En un escenario de creciente tensión entre el Gobierno Nacional y sectores de la prensa, la Casa Militar presentó este miércoles 22 de abril de 2026 una denuncia penal contra periodistas, productores y directivos de la señal Todo Noticias (TN). La acusación, que tramita en los juzgados federales de Comodoro Py, apunta a la presunta comisión del delito de espionaje ilegal tras la difusión de material audiovisual obtenido mediante cámaras ocultas dentro de la Casa Rosada.
El expediente, impulsado por el jefe de la Casa Militar, Sebastián Ignacio Ibáñez, señala directamente a los periodistas Luciana Geuna e Ignacio Salerno. La denuncia surge a raíz de un informe emitido el pasado domingo 19 de abril en el programa “¿Y mañana qué?”, donde se mostraron recorridos detallados por pasillos, despachos y áreas de acceso restringido de la Casa de Gobierno. Según la presentación, los comunicadores habrían utilizado “lentes inteligentes” y otros dispositivos subrepticios para captar las imágenes sin autorización alguna.
Un golpe a la seguridad nacional
Para la Casa Militar, el hecho no se limita a una transgresión administrativa, sino que constituye una amenaza directa a la seguridad de la Nación. El documento judicial sostiene que el informe de TN expuso patrones de seguridad, rutas de circulación interna y movimientos de funcionarios que son estrictamente confidenciales.
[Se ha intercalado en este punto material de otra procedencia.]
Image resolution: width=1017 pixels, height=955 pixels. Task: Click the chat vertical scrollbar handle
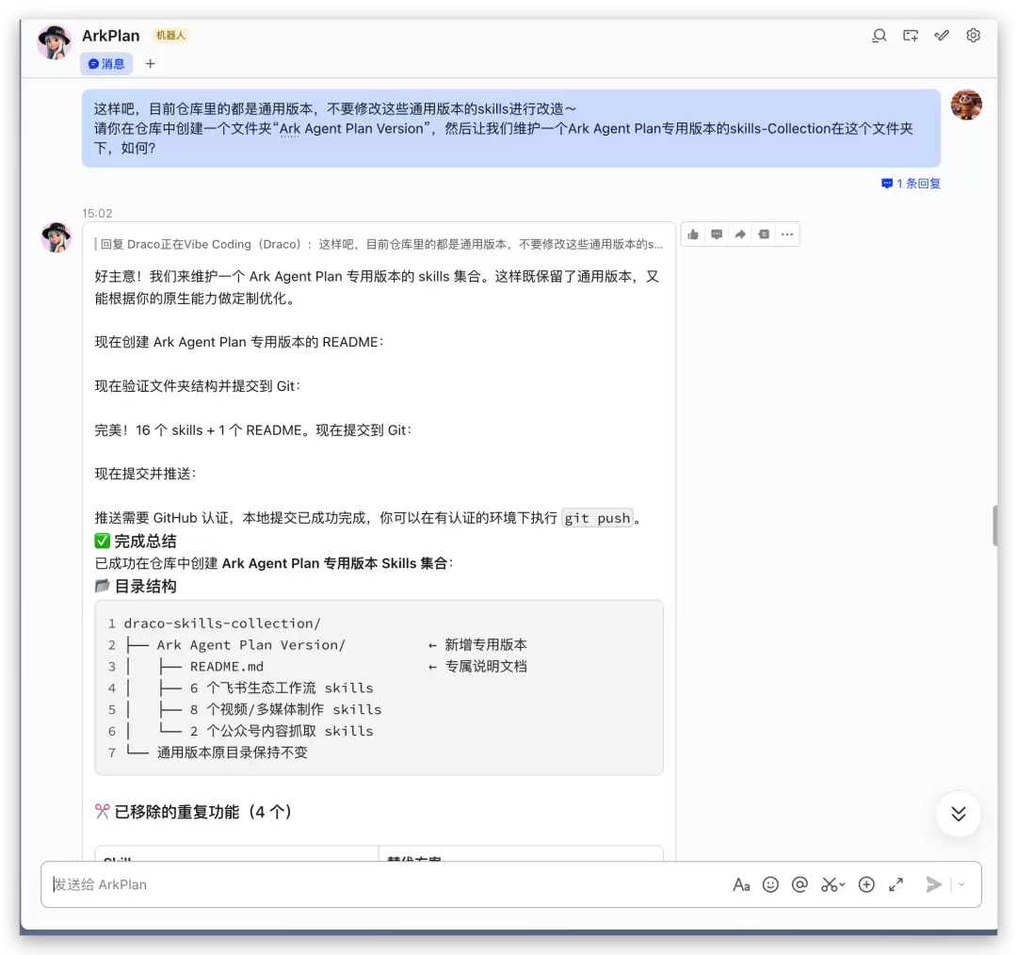(x=994, y=526)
“La divulgación de estos datos deja expuestos al Presidente de la Nación y a su equipo de custodia, brindando información logística que podría ser explotada por actores hostiles”, advierte el texto de la denuncia. En este sentido, se recalca que la Casa Rosada no es solo un monumento histórico, sino el centro operativo estratégico del Poder Ejecutivo, donde se coordinan asuntos de defensa y política exterior.
El encuadre jurídico y las pruebas solicitadas
La presentación judicial encuadra la conducta de los periodistas en los artículos 222 y 223 del Código Penal, que sancionan la revelación de secretos de Estado y la obtención de información sensible de manera ilegal. La fiscalía ha sido instada a secuestrar el material original de las grabaciones, incluyendo los metadatos y los descartes de edición, para determinar el alcance total de la filtración.
Asimismo, se solicitó la citación de los efectivos encargados de la guardia el día de las filmaciones y peritajes técnicos sobre los dispositivos utilizados. Desde el entorno oficial subrayan que la gravedad del episodio aumenta debido al contexto internacional actual, con Argentina alineada estratégicamente con potencias como Estados Unidos e Israel, lo que eleva el nivel de alerta ante posibles vulnerabilidades en las sedes gubernamentales.
Tensión con la prensa
Mientras la Justicia inicia las primeras medidas de prueba, el caso abre un complejo debate sobre los límites del ejercicio periodístico y la seguridad nacional. Desde el Gobierno insisten en que no se trata de una limitación a la libertad de prensa, sino de la sanción a un método de obtención de información “furtivo” que puso en riesgo la integridad del jefe de Estado en un edificio que posee estatus de seguridad militar.